◆ Requirement:
Among the lines of the records, find all that carry the word "Overall" and copy them.

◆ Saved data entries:

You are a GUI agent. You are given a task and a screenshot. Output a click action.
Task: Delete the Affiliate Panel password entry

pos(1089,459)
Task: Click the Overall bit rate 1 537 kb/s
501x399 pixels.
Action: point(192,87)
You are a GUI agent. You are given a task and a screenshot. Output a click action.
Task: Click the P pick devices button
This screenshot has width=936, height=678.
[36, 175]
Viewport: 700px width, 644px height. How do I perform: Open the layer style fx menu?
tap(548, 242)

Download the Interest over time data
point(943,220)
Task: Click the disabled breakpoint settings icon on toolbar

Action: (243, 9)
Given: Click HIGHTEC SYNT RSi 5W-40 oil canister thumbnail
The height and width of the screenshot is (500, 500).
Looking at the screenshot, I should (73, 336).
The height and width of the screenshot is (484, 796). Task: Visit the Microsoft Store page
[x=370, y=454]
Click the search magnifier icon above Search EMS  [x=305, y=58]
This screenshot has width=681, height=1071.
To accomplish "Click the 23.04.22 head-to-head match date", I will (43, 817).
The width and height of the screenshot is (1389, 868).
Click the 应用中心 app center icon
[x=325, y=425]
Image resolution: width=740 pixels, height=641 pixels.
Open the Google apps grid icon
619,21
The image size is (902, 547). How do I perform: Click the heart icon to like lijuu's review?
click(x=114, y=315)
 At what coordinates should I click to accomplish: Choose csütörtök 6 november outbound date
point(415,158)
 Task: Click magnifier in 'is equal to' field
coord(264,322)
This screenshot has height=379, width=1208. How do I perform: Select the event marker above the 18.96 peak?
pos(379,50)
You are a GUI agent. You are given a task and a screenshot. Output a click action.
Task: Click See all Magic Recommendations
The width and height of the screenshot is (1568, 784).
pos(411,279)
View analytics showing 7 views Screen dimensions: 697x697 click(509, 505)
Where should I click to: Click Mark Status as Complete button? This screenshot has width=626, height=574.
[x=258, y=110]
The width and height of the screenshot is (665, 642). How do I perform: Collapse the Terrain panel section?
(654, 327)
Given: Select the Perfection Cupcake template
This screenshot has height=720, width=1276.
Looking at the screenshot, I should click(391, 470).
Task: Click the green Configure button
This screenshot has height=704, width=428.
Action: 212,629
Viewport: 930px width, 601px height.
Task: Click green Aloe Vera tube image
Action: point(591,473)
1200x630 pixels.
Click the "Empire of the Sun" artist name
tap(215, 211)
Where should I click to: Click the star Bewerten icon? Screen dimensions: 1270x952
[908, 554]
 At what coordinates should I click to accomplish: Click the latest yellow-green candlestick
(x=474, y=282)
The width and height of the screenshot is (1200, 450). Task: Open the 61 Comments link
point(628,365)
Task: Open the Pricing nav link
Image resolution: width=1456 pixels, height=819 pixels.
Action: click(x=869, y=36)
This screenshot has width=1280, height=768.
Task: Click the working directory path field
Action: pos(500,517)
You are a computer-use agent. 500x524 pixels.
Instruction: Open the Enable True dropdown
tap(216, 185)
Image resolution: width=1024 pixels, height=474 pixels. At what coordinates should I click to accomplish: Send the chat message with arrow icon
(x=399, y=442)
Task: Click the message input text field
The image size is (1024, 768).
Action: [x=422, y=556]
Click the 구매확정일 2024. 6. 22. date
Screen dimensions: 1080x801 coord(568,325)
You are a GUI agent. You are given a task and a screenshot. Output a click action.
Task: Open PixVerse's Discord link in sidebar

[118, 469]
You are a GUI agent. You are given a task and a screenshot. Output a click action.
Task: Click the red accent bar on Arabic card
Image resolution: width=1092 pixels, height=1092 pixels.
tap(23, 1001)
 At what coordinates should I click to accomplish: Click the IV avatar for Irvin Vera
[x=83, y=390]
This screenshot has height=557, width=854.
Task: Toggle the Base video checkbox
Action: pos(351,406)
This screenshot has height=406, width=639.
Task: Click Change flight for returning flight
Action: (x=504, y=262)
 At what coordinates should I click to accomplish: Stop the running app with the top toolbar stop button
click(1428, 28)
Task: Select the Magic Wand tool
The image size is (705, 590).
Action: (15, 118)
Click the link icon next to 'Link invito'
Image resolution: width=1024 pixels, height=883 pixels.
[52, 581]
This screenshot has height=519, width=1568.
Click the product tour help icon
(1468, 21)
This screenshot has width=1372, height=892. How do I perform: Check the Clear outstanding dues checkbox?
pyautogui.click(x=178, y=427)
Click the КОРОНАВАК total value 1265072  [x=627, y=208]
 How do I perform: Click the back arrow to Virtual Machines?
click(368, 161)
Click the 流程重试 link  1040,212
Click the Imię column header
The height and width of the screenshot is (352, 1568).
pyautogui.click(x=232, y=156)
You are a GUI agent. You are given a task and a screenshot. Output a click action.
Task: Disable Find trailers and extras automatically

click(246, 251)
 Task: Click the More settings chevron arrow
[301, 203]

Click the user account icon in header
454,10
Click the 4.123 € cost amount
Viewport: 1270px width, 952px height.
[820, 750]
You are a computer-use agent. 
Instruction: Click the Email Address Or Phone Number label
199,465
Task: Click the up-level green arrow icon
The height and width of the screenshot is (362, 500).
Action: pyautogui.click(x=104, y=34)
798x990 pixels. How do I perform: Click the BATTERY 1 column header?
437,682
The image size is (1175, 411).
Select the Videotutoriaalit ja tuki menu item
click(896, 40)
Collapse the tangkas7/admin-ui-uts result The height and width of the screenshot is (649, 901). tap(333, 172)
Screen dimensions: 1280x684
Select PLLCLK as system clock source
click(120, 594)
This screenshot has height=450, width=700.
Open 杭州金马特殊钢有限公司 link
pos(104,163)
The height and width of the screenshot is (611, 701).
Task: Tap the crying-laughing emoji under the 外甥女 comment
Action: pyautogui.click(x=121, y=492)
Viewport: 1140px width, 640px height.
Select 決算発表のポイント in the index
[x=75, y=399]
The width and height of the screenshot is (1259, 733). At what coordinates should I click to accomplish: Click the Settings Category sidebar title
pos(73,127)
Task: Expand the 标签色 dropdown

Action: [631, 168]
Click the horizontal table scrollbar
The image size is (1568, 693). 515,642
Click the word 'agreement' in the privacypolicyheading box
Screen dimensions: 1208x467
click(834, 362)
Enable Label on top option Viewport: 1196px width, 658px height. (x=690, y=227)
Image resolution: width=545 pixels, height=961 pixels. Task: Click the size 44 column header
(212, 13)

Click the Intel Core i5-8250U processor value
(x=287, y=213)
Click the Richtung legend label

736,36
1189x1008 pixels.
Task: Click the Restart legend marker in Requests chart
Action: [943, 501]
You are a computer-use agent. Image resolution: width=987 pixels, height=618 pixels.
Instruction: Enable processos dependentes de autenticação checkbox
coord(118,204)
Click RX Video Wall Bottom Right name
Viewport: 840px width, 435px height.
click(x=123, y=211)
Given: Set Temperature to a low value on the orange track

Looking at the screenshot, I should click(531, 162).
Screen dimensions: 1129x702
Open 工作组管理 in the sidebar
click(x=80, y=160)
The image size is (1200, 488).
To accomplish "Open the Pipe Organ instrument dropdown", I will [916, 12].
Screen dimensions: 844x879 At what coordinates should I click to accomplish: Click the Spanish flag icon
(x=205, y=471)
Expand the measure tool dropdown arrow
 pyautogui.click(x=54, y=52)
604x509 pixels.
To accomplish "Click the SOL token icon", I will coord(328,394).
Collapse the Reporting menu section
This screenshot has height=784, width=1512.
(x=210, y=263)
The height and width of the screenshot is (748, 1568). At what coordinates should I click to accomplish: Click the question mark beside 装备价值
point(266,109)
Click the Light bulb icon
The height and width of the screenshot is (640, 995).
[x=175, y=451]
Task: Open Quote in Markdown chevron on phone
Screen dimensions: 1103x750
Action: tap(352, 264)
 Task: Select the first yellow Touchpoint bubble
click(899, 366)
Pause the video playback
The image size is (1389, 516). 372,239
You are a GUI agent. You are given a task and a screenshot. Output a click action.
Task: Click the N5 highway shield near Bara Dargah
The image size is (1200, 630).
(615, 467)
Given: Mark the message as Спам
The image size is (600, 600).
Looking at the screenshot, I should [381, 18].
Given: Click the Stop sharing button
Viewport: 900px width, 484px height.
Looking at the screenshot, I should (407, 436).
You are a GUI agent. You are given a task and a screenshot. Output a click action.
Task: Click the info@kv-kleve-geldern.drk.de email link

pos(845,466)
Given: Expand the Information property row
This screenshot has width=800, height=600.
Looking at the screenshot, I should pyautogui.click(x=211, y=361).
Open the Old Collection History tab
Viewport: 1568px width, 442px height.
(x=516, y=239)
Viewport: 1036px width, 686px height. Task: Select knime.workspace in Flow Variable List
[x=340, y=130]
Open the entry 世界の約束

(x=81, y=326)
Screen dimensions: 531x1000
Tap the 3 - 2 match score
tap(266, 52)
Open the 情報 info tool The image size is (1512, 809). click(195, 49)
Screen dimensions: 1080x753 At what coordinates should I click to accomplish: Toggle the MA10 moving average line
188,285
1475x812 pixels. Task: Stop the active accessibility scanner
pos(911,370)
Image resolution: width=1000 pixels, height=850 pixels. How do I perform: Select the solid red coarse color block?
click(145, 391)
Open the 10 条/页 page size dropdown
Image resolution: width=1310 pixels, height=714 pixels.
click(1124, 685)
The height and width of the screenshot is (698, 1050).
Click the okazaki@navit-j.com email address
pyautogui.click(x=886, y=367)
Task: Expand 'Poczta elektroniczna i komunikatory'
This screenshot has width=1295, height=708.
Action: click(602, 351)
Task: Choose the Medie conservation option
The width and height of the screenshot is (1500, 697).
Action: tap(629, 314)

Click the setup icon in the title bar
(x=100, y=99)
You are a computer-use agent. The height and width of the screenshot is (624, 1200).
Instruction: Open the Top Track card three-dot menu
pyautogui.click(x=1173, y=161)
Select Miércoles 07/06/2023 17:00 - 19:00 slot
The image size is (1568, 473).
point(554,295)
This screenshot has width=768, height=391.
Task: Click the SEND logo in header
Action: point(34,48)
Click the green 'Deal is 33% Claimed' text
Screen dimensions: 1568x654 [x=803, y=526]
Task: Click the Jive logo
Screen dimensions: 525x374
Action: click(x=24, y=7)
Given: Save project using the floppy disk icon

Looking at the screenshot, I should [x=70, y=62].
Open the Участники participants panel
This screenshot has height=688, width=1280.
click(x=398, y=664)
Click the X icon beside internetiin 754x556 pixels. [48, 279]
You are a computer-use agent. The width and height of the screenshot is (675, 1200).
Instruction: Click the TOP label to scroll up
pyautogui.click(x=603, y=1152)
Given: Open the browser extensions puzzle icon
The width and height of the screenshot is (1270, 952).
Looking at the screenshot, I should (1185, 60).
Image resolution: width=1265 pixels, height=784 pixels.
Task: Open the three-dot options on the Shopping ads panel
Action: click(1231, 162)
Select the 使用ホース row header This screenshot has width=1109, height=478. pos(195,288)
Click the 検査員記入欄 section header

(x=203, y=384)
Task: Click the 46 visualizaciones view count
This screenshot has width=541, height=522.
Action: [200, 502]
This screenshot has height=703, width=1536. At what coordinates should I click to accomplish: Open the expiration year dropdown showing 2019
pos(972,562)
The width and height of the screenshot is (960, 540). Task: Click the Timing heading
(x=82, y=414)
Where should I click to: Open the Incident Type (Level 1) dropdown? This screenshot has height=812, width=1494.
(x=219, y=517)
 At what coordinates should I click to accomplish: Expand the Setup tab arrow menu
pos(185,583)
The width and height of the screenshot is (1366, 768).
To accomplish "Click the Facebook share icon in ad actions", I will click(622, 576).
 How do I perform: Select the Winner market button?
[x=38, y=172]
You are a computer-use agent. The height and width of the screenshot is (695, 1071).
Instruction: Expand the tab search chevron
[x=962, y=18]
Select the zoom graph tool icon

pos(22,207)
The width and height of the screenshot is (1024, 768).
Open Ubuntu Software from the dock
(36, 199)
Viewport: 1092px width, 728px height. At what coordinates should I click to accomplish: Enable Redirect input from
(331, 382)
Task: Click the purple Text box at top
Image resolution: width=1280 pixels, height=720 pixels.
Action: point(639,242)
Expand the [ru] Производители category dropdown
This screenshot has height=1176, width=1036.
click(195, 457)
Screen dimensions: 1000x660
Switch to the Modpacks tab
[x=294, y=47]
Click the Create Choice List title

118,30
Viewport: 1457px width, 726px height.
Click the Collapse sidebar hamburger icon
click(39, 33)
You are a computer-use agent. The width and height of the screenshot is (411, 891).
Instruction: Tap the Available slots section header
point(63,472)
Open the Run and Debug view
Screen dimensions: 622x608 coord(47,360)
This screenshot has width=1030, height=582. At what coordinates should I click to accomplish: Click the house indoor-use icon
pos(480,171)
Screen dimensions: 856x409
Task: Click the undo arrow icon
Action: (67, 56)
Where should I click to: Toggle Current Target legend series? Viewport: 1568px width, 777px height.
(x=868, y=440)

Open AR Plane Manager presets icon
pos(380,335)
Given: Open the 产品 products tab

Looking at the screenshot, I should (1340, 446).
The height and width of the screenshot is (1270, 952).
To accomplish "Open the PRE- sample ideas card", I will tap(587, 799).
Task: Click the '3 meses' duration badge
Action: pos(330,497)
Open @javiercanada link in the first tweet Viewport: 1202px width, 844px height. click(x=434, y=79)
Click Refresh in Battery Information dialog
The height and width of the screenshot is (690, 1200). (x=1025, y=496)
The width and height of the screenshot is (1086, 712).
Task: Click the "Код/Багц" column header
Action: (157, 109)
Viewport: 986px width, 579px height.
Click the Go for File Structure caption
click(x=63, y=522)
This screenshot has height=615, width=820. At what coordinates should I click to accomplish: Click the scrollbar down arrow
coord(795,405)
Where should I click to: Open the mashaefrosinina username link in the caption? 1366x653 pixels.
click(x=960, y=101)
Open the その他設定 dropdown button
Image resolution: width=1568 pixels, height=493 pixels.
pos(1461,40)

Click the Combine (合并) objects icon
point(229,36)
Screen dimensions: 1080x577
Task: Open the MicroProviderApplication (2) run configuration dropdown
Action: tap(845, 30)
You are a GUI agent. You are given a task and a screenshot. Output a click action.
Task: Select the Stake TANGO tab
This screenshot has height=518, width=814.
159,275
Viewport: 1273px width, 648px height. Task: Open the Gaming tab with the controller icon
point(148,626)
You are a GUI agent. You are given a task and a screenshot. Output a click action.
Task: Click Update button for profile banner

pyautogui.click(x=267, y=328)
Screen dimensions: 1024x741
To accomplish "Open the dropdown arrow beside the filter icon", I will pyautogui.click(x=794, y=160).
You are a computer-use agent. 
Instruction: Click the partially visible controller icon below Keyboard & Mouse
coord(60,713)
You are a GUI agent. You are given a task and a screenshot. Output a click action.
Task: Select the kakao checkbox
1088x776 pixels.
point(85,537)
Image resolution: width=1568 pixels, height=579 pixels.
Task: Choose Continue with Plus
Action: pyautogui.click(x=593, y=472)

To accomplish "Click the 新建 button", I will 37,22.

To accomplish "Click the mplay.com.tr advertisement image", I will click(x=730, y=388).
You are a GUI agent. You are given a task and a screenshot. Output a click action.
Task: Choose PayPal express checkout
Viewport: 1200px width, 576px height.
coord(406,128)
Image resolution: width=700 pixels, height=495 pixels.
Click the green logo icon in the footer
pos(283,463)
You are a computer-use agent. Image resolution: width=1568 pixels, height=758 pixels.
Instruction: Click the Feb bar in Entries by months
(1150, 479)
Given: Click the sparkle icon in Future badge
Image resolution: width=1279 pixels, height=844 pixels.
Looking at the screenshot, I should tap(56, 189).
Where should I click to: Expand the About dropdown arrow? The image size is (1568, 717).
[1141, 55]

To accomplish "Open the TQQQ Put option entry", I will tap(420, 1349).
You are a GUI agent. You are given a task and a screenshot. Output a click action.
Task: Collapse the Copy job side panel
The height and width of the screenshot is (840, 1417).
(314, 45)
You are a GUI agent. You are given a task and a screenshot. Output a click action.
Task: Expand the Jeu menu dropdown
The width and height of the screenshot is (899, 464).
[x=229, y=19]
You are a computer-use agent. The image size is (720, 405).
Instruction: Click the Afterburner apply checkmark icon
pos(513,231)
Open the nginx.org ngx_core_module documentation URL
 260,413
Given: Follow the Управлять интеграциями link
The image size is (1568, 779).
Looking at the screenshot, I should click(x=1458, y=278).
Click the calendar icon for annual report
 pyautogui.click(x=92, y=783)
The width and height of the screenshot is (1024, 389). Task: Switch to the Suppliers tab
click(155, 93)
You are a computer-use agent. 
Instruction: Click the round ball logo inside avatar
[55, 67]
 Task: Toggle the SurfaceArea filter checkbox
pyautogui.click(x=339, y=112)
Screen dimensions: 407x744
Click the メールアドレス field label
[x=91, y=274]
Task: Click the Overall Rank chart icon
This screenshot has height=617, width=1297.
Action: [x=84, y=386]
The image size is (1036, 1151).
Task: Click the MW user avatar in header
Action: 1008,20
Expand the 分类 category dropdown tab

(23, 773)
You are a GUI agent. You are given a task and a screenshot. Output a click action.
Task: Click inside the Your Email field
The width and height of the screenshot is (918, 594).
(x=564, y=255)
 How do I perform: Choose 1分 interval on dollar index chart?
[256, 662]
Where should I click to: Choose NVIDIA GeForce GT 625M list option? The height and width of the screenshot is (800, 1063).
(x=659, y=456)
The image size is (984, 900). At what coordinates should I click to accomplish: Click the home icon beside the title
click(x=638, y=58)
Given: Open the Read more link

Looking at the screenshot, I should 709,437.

◆ Answer to the exercise:
Task: Click the Overall bit rate 1 537 kb/s
Task: Click the Overall Rank chart icon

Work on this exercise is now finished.